═════ DATA TO USE

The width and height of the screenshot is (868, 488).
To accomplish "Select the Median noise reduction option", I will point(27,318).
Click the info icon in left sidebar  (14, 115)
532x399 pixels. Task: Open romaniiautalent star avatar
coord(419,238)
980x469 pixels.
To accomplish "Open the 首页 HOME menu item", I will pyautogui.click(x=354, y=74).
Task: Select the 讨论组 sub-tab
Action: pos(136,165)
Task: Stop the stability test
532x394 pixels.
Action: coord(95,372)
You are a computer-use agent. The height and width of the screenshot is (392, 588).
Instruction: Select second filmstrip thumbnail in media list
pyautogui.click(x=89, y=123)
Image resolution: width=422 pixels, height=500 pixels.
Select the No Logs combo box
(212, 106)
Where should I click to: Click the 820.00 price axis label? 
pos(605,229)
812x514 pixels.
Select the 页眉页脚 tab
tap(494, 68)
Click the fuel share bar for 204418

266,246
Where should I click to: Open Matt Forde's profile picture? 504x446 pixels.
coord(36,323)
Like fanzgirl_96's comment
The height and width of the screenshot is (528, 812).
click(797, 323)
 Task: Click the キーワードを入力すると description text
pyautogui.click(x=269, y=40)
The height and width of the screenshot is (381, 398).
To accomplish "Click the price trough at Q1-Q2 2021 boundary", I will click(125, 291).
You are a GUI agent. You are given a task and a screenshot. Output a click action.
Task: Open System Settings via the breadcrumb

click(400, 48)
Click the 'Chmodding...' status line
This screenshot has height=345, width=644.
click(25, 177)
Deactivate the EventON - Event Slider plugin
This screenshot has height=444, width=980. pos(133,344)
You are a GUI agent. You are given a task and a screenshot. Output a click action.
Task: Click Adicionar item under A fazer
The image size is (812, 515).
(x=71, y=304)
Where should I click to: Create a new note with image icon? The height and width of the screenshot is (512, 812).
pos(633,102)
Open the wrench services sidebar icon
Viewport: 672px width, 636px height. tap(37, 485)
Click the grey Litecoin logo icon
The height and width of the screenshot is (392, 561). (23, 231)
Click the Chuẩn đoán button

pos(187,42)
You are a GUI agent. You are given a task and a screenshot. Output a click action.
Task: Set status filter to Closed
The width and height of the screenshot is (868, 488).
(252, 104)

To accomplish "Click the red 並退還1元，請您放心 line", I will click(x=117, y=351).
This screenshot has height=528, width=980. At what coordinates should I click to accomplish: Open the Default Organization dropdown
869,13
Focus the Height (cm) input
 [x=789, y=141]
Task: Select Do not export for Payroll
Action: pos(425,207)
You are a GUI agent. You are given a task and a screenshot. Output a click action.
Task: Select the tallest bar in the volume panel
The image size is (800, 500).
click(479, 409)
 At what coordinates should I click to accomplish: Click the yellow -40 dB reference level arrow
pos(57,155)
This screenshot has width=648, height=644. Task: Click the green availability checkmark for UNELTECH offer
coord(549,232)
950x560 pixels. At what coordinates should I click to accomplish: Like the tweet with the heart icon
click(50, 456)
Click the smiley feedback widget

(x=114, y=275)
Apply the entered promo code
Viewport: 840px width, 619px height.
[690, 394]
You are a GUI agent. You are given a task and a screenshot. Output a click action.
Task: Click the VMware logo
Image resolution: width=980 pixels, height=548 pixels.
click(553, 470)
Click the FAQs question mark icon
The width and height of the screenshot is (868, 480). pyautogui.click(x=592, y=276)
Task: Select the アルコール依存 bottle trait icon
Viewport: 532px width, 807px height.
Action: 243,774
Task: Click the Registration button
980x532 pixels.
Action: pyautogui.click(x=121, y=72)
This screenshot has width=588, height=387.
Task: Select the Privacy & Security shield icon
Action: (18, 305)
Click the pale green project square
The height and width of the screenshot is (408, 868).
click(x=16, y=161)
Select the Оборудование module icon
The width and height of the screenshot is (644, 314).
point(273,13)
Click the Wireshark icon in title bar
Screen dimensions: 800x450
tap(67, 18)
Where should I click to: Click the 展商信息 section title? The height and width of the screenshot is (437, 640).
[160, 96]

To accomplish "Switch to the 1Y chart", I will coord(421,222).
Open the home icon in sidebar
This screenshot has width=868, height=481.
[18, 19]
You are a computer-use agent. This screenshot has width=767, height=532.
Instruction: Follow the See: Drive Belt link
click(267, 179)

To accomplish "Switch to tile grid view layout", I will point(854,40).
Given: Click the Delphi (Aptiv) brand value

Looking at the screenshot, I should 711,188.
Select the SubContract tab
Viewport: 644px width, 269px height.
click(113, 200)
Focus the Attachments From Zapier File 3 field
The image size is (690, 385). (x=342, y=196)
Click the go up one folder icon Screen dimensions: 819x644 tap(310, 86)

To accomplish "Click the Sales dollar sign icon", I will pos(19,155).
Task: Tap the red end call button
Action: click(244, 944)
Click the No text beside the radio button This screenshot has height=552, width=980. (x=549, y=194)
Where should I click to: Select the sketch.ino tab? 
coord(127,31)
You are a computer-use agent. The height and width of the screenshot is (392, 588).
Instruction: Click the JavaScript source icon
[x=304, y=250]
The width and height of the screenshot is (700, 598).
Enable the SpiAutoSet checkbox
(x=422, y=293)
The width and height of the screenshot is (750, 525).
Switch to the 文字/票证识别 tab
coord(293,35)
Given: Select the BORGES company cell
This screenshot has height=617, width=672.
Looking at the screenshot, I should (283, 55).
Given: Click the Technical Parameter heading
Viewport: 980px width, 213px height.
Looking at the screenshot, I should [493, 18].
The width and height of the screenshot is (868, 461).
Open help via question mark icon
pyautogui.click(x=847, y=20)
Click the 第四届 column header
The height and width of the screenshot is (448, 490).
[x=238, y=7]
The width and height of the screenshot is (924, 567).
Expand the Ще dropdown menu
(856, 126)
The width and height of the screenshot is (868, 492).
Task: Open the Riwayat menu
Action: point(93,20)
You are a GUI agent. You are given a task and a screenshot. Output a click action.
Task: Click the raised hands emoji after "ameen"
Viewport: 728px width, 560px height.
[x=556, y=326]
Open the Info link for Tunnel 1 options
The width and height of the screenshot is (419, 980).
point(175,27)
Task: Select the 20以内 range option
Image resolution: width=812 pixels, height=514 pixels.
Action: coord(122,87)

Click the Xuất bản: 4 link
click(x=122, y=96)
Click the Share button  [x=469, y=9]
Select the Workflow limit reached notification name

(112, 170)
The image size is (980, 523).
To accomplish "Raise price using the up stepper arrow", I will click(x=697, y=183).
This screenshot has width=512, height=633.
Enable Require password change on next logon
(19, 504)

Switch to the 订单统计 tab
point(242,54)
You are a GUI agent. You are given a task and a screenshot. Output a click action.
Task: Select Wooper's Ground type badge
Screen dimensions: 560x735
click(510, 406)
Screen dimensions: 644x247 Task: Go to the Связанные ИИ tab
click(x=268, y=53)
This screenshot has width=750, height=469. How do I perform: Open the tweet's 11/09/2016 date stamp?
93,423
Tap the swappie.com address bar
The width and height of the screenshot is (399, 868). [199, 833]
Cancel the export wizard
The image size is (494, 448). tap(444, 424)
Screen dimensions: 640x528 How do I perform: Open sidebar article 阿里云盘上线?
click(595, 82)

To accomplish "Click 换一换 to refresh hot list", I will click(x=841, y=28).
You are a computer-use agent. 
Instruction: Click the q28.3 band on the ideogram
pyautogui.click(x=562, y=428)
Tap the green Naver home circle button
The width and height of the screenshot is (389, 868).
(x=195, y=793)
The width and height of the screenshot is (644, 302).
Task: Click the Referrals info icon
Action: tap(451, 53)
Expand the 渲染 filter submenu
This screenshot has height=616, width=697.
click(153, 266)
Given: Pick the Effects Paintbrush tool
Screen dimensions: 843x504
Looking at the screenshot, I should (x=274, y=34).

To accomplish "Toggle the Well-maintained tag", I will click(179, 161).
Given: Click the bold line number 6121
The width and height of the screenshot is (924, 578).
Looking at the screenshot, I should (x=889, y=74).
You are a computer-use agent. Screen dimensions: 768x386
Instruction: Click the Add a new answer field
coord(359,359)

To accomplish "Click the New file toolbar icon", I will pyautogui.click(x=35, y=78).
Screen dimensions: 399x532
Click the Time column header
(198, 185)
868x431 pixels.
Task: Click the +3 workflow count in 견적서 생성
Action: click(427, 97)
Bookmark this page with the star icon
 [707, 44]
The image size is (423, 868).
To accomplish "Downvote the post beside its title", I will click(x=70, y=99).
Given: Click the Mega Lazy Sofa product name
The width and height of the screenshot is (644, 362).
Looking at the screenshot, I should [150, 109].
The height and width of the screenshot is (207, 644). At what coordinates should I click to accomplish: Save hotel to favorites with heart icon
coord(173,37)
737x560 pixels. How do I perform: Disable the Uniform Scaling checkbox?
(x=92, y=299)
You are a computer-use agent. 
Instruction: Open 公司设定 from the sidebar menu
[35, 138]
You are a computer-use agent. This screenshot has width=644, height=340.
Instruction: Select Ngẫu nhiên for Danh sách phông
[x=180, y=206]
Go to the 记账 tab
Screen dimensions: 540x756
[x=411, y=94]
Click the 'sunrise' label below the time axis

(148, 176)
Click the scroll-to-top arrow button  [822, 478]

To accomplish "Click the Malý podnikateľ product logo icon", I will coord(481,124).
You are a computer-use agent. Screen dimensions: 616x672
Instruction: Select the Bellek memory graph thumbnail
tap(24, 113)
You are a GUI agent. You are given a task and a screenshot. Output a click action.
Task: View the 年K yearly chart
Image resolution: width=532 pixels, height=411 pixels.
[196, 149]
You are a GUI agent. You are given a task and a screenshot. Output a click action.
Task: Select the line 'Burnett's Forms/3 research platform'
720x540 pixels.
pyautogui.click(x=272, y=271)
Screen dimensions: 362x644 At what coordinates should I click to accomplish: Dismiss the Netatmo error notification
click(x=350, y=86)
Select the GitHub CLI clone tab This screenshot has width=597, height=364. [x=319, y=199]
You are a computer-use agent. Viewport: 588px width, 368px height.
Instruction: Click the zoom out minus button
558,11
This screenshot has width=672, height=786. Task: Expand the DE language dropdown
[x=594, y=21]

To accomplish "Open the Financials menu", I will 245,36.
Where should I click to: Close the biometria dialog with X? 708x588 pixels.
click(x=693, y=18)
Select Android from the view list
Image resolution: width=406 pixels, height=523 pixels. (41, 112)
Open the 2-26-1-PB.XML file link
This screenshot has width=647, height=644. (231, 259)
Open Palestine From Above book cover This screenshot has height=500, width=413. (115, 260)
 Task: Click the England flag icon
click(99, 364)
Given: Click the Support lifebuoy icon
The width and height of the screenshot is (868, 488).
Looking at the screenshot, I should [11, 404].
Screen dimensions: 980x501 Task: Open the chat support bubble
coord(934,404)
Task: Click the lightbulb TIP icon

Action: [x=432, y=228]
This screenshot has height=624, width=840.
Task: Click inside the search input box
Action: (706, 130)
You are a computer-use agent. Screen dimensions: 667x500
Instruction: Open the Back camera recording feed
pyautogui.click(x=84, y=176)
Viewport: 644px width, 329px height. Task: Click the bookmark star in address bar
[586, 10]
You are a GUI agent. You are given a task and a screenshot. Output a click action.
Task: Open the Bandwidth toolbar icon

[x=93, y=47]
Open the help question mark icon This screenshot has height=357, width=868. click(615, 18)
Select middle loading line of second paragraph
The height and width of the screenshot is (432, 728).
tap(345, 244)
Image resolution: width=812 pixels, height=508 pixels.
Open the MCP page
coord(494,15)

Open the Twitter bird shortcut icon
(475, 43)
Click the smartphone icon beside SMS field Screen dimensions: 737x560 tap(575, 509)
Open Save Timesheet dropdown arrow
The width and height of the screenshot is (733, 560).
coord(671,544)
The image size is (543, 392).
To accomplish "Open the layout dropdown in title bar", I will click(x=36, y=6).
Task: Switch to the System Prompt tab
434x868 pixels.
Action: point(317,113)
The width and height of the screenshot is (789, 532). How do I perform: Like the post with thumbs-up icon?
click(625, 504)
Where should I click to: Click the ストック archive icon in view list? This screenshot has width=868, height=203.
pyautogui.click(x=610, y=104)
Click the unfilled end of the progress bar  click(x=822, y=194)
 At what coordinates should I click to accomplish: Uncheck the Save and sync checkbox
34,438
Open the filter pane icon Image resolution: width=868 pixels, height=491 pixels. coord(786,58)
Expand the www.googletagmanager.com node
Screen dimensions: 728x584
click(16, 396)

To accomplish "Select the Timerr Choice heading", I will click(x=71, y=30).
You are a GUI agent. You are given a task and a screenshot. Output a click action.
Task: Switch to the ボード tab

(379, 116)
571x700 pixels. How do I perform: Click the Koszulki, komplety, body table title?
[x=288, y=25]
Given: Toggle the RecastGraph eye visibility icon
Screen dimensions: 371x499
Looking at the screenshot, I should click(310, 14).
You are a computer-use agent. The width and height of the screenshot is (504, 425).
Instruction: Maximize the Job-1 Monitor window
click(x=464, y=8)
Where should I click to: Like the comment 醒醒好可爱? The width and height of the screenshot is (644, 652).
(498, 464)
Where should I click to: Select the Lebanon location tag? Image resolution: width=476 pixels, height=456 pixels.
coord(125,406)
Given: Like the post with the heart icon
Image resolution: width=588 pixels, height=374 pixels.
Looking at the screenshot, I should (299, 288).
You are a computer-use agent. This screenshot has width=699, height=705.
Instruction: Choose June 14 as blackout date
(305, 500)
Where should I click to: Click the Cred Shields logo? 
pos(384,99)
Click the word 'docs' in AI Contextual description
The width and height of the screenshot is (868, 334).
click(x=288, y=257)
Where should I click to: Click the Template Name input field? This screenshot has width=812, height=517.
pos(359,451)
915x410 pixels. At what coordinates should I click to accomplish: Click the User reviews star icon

══════════

> WORK REQUIRED
In your answer, include only the lines above starting at the line that holds "Instruction: Click the q28.3" and ending at the line that holds "Given: Click the bold line number 6121", copied exactly.

> EXPECTED ANSWER
Instruction: Click the q28.3 band on the ideogram
pyautogui.click(x=562, y=428)
Tap the green Naver home circle button
The width and height of the screenshot is (389, 868).
(x=195, y=793)
The width and height of the screenshot is (644, 302).
Task: Click the Referrals info icon
Action: tap(451, 53)
Expand the 渲染 filter submenu
This screenshot has height=616, width=697.
click(153, 266)
Given: Pick the Effects Paintbrush tool
Screen dimensions: 843x504
Looking at the screenshot, I should (x=274, y=34).

To accomplish "Toggle the Well-maintained tag", I will click(179, 161).
Given: Click the bold line number 6121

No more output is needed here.